What is Chain-of-Thought Prompting?
Chain-of-thought (CoT) prompting is a technique used to improve the reasoning abilities of LLMs. It involves providing the model with a series of interconnected prompts that simulate a human-like thought process, encouraging it to break down complex problems into smaller, more manageable steps. This approach enhances the model’s ability to solve complex tasks, such as math word problems and commonsense reasoning challenges. This technique was introduced by Google researchers in 2022.
How CoT works?
Traditional prompting methods often involve giving the LLM a single prompt with a question or instruction. However, this approach can be insufficient for complex tasks that require multiple steps of reasoning.
CoT addresses this limitation by providing a sequence of prompts that guide the model through the reasoning process. Each prompt in the chain builds upon the previous one, leading the model closer to the final solution.
CoT prompting explicitly asks the model to generate a step-by-step reasoning process. It helps the model to break down the problem, preventing reasoning failures. CoT is effective because it focuses the attention mechanism of the LLM.
1 Problem Presentation: The model is presented with a prompt that includes a problem requiring reasoning.
2 Guidance to Think Step-by-Step: The prompt encourages the model to articulate its reasoning process through intermediate steps, rather than jumping directly to the final answer.
3 Generation of Intermediate Reasoning Steps: The model generates a series of natural language reasoning steps that lead to the final output, referred to as the “chain of thought”. This could include calculations, deductions, or any other logical steps relevant to the problem.
4 Final Answer Derivation: The model derives the final answer based on the step-by-step reasoning process it has generated.
Example:
Variants of CoT
Demonstrative examples (Few-shot CoT):
- The model is provided with a few examples of problems and their step-by-step solutions to guide its reasoning.
- An example is provided in the above image.
Key difference between CoT and Few-shot prompting:
Few-Shot Prompting:
- Focus: Provides a few examples of input-output pairs to demonstrate the desired task. It shows what the output should look like given a certain input.
- Emphasis: Learning the pattern or mapping between inputs and outputs.
- Example: In a math problem, you might show a few examples of equations and their correct solutions. The model learns to associate the equation structure with the solution format.
Chain-of-Thought Prompting:
- Focus: Provides examples that include the reasoning steps leading to the final output. It shows how to arrive at the output.
- Emphasis: Learning the reasoning process or the “chain of thought” required to solve the problem.
- Example: In the same math problem, you would show not just the equation and the solution, but also the intermediate steps like “add these numbers,” “subtract that number,” etc.
In essence:
- Few-shot prompting teaches by example outputs.
- Chain-of-thought prompting teaches by example reasoning processes.
CoT prompting often builds upon few-shot prompting by adding the crucial element of explicit reasoning steps within the examples.
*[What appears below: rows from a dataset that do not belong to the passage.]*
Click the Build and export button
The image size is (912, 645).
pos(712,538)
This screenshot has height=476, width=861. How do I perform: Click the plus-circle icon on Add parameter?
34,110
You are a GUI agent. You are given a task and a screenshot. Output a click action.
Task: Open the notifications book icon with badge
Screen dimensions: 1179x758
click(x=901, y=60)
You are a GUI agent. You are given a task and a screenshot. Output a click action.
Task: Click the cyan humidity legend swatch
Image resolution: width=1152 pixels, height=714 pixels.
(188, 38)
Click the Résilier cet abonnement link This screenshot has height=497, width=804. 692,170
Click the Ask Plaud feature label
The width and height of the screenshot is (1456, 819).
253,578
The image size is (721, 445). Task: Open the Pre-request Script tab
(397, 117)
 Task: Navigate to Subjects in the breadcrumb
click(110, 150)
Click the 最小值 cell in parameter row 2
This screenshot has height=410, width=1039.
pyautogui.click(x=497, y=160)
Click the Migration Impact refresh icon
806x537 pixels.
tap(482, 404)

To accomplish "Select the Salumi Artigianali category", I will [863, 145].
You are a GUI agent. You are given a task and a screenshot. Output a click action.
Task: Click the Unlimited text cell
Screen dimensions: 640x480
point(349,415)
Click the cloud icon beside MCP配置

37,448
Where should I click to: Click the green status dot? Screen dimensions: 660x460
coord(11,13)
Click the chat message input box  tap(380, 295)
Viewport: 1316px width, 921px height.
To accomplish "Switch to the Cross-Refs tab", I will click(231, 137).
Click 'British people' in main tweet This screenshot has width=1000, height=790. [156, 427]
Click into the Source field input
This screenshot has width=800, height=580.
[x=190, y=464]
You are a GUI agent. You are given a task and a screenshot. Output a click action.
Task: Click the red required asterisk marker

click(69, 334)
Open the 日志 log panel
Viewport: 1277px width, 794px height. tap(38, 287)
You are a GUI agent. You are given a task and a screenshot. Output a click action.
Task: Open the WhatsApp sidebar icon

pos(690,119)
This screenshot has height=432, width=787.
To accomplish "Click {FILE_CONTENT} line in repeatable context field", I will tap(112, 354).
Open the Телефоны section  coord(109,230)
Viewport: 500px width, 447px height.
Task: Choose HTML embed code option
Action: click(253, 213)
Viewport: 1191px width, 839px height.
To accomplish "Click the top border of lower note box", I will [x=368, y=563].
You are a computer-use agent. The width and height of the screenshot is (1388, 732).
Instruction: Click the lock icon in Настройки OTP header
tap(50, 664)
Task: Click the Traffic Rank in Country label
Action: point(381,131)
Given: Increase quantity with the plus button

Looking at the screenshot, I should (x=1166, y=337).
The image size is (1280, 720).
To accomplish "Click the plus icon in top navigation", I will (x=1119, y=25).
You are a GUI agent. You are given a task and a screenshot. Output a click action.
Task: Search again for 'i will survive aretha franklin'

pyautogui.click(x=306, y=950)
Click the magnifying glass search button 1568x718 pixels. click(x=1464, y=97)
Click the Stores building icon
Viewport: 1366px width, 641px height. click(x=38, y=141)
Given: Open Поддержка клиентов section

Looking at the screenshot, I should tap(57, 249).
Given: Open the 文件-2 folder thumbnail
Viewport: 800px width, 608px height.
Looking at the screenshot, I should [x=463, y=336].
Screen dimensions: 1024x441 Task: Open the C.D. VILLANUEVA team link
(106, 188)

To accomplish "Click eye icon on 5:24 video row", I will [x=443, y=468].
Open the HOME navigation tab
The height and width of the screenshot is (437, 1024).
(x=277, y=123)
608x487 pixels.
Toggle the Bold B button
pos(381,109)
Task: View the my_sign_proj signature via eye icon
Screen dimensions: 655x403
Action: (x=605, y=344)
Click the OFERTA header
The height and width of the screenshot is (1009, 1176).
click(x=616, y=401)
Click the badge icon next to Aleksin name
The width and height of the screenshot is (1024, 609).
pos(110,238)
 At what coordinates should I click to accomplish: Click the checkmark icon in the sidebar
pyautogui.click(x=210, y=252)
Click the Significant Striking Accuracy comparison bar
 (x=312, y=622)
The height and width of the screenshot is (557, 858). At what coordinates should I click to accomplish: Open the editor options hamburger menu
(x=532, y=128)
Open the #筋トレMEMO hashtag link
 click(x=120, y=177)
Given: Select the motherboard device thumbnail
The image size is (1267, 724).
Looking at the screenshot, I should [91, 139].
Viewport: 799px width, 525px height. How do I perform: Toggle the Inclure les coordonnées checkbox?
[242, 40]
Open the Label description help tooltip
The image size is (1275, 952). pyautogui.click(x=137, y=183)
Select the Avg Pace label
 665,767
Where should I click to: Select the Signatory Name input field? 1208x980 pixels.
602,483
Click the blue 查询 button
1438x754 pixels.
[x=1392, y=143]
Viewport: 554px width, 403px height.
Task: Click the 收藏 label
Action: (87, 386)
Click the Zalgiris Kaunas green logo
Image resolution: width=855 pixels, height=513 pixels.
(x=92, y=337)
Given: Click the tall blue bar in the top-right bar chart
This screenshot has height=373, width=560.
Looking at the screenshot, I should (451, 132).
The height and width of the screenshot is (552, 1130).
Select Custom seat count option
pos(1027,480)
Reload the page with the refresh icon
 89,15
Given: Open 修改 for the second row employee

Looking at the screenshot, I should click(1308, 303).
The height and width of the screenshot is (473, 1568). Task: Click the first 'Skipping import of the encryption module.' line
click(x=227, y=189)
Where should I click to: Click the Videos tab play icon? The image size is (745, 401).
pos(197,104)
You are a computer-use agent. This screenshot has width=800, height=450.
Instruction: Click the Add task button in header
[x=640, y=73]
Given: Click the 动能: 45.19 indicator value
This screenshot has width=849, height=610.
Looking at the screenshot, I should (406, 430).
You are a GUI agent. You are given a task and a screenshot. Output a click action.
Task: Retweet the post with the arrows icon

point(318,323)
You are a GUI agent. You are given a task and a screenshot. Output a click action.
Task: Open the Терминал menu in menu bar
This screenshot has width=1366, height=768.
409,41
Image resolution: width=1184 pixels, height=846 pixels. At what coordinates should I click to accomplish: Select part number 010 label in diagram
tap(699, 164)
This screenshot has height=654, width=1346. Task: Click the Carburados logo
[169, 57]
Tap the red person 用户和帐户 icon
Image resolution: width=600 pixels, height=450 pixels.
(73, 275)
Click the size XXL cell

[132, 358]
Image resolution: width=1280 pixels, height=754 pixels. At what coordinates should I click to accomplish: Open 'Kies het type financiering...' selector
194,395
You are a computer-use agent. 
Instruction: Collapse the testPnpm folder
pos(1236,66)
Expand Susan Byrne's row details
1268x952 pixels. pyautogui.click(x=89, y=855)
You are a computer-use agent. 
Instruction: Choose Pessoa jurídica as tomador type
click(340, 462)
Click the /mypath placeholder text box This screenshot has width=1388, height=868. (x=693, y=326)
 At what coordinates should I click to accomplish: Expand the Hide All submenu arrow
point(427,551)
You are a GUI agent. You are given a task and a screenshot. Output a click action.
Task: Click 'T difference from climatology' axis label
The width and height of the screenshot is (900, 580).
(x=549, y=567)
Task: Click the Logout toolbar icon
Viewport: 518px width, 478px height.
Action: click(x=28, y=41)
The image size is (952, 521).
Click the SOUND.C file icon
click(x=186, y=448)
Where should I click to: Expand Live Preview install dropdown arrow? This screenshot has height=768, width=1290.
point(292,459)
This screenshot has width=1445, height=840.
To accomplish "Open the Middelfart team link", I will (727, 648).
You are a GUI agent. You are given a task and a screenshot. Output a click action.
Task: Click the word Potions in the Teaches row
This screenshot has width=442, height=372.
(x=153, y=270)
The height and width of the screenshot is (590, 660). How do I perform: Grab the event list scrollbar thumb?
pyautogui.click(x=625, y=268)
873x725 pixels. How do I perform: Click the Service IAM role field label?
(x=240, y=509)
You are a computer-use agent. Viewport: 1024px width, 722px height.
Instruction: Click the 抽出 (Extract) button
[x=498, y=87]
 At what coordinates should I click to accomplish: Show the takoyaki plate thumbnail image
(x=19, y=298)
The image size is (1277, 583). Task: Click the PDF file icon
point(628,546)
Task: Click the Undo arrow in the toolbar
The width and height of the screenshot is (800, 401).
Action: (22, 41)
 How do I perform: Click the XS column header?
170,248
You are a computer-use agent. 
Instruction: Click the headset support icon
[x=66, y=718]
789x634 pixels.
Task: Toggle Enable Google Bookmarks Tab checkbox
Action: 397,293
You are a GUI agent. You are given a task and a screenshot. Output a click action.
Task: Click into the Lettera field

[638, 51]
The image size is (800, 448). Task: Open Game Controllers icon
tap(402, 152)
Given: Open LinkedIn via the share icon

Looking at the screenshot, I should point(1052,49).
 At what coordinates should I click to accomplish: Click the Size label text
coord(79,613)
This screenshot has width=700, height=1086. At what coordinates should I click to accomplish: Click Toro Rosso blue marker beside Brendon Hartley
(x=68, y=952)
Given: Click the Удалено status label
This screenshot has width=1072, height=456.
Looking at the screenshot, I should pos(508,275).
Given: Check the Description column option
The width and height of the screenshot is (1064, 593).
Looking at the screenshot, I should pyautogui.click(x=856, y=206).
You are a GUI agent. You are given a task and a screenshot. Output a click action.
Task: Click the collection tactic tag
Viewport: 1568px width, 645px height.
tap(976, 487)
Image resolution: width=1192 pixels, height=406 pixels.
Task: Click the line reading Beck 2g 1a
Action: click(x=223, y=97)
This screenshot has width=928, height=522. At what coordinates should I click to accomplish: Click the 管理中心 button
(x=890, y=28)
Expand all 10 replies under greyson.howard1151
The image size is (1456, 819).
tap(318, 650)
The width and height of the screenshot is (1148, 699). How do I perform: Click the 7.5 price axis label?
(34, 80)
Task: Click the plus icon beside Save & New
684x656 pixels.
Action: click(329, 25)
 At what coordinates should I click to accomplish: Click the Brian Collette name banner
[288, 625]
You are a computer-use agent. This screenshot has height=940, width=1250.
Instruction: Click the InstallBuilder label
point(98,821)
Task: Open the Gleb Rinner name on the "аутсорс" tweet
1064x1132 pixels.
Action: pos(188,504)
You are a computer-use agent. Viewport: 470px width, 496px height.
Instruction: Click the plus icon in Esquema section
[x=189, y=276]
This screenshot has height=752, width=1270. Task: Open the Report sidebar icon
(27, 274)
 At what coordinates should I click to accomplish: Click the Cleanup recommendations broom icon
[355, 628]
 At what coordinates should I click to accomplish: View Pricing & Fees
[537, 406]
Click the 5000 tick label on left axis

This helps the LLM to not just mimic the output format but to actually understand and replicate the thought process needed to solve the problem.
Explicit Instructions:
- Explicit instructions involve decomposing the problem in the user prompt.
- Use phrases like “First, we need to consider…” to prompt the model.
Example:
Question: What is (3 + 4) * ( 6 / 3 ) + 7?
Instructions: We follow a specific order to solve math problems. First, we do multiplication (*) and division (/). Then, we do addition (+) and subtraction (-). If there are parentheses (like these: ( )), we always do the calculations inside them first.
Answer:
Implicit Instructions (Zero-shot-CoT):
- Implicit instructions use the phrase “Let’s think step by step”.
- This prompts the model to reason aloud through all the required steps.
Example:
Benefits of Chain-of-Thought Prompting
- Improved accuracy: The model can handle complex tasks more accurately.
- Enhanced interpretability: The step-by-step explanations make the reasoning process transparent.
- Generalization to new tasks: The model can generalize its reasoning abilities to new, unseen tasks.
Limitations and Considerations
- Model dependency: CoT effectiveness depends on the capabilities of the LLM. Large models like GPT-3 and GPT-4 are more suitable for CoT.
- Prompt generation: Crafting effective CoT prompts can be challenging. (how to measure effectiveness of prompt)
- Performance: CoT might not be effective for all tasks.
- Verbose output: CoT can result in longer and more verbose outputs.